Use AI to structure the market read rather than to invent it. Ask Claude to assemble a submarket brief covering recent leasing, sublease availability, and the pipeline of new supply, then have it cross-check the narrative against published research from firms such as JLL and CBRE, both of which produce dedicated life sciences market reports. On the building itself, feed the AI the specifications and ask it to grade the property against true lab-ready criteria: floor-to-floor height, air handling, power density, generator capacity, and vibration control. A building that shows well but lacks the systems to support wet lab use should be underwritten as convertible space with a conversion budget, not as turnkey lab. For a broader view of how AI handles specialized industrial and research property, our overview of AI for industrial and logistics real estate is a useful companion. For hands-on implementation support, CRE investors can reach out to Avi Hacker, J.D. at The AI Consulting Network.
Frequently Asked Questions
Q: What makes life sciences real estate riskier than standard office?

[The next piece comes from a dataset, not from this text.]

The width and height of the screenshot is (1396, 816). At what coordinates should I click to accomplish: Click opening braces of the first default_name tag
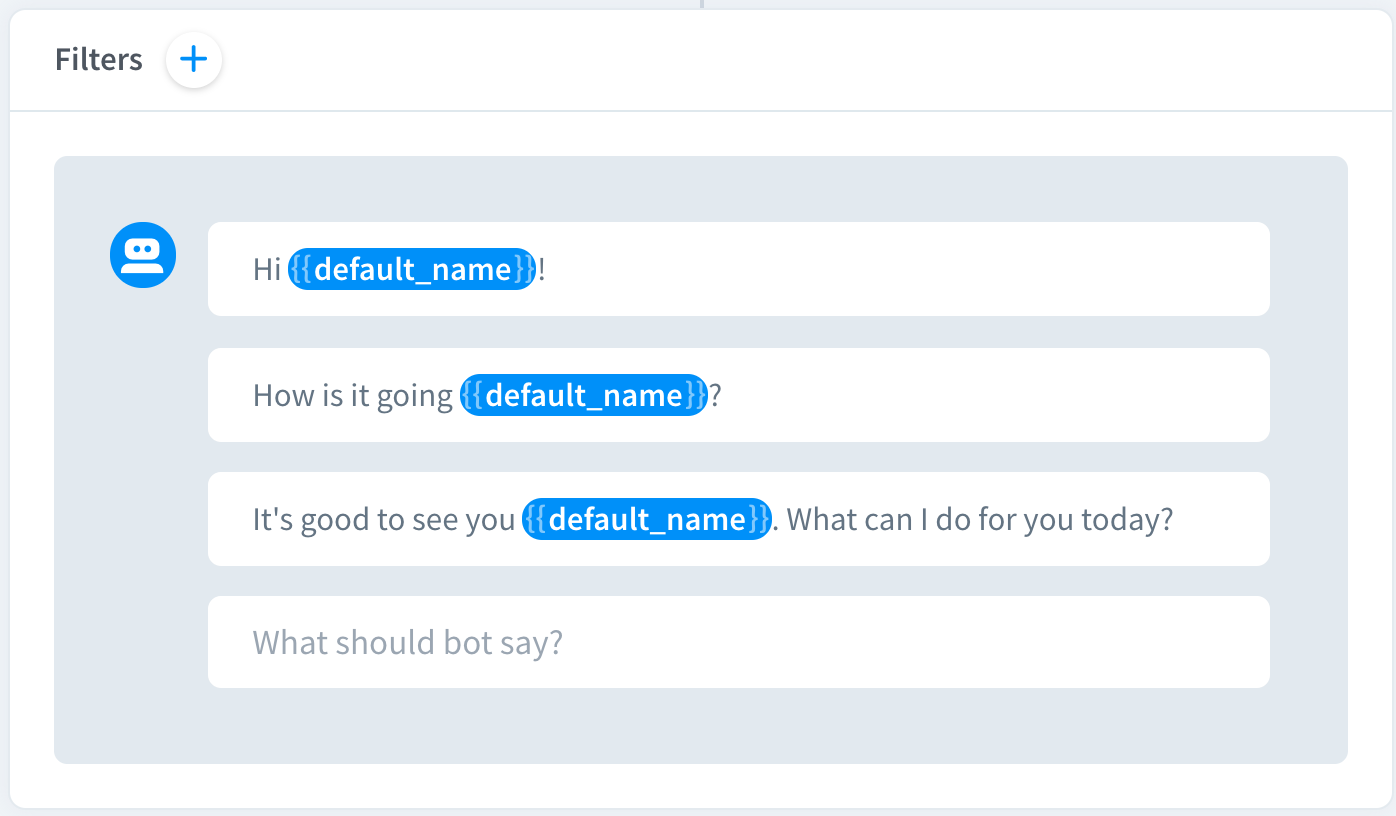point(301,269)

A: Two things: the building and the tenant. Lab space costs far more to build and is slow and expensive to re-tenant because a generic user cannot occupy it, and many tenants are pre-revenue biotechs whose survival depends on continued venture funding. Together these mean higher potential downtime and higher re-leasing cost than a comparable office asset.
Q: How does AI assess a biotech tenant's ability to pay rent?
A: For public tenants, AI can pull recent financial filings and estimate cash runway by dividing cash on hand by the quarterly burn rate, then compare that runway to the remaining lease term. For private tenants, it can organize funding history, investors, and pipeline stage to frame the risk. This runway view is more predictive than a static credit label for early-stage life sciences tenants.
Q: Why is net effective rent so important in life sciences deals?
A: Because tenant improvement allowances for lab space are large, sometimes several hundred dollars per square foot, the face rent overstates what you actually earn. Net effective rent spreads those buildout costs, commissions, and free rent across the term, revealing the real return. A deal can look strong on headline rent and thin once the buildout is amortized.
Q: Which markets should investors focus on for life sciences real estate?
A: Demand concentrates in established clusters, principally Boston and Cambridge, the San Francisco Bay Area, and San Diego, with growing activity in markets like the Research Triangle and Seattle. Because the asset class depends on nearby research talent and capital, submarket position within a cluster is a central underwriting factor rather than a secondary one.